Kritiken

Vechta

Camping Forever erzählt die Geschichte von zwei Fremden und einem Wohnwagen

Das episodenhafte Theaterstück von Jan Schuba ist gespickt mit witzigen Dialogen. Die Aufführung ist eine Metapher auf das Leben und eine Hommage an Europa. Petra Nadolny reüssiert in 7 Rollen.
Christoph Heinzel | 25.01.2023

Jana Koch ist eine sympathische, offene, leicht chaotische Krankenschwester, Quasselstrippe. Und Reise-Vloggerin Wiebke trifft auf Lehrer Nils – organisiert, wenig spontan, intellektuell und mit Reiseschreibmaschine. Der nicht unsympathische Besserwisser und die empathische Chaotin müssen sich zusammenraufen, da sie den letzten verbliebenen Wohnwagen – das „Schwalbennest“ – für den gleichen Zeitraum gemietet und zugesprochen bekommen haben. Ein Fehler der Berliner Kodderschnauze Mandy Koch (Petra Nadolny). Das Ergebnis: Beide fahren gemeinsam auf eine 4-wöchige Europatour. „Und jedem Anfang wohnt ein Zauber inne“, meint Nils. Und Wiebke fährt fort: „Der uns beschützt und der uns hilft“. Nils meint dazu überrascht: "Sie kennen Hölderlin?" Worauf Wiebke nur meint: „Ich denke, es ist Hermann Hesse."

„Camping Forever“ heißt das Stück. Regisseur Jan Schuba inszenierte die Komödie von Frederik Holtkamp. Das Ensemble der „Komödie am Altstadtmarkt“ aus Braunschweig brachte nun das Gute-Laune-Stück ins Vechtaer Metropol-Theater. Die Geschichte entfaltet sich episodenhaft über kurzweilige Szenenbilder. Sie werden jeweils über landestypische Melodien und Radioschnipsel eingeleitet. Und so sitzen Wiebke und Nils auf einem Autobahnparkplatz in Südtirol, flirten im französischen Avignon, fackeln im österreichischen Zillertal im Liebestaumel fast den Wohnwagen ab, in Griechenland kommt Tochter Sophia zur Welt und im verregneten Schottland wird geheiratet.

§ **Aufgabenstellung**
(A) Schreib die Stelle im Textauszug von „Das episodenhafte Theaterstück“ bis „in 7 Rollen.“ ab und setze dabei „Liebeserklärung“ an die Stelle von „Hommage“.
(B) In welchem Land wird laut Textauszug geheiratet?

§ **Einträge**
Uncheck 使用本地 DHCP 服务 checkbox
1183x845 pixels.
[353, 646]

* * *

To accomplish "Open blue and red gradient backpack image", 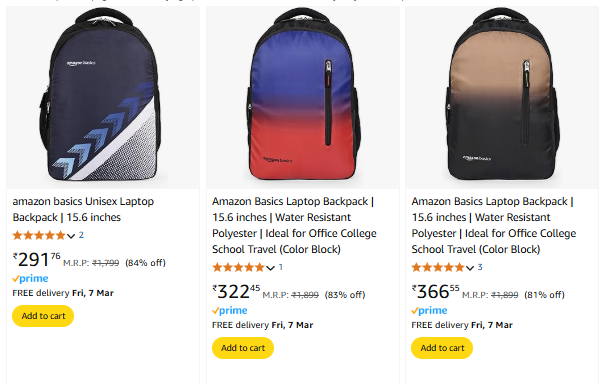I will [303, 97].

§ **Lösungen**
(A)
Das episodenhafte Theaterstück von Jan Schuba ist gespickt mit witzigen Dialogen. Die Aufführung ist eine Metapher auf das Leben und eine Liebeserklärung an Europa. Petra Nadolny reüssiert in 7 Rollen.

(B) Im verregneten Schottland.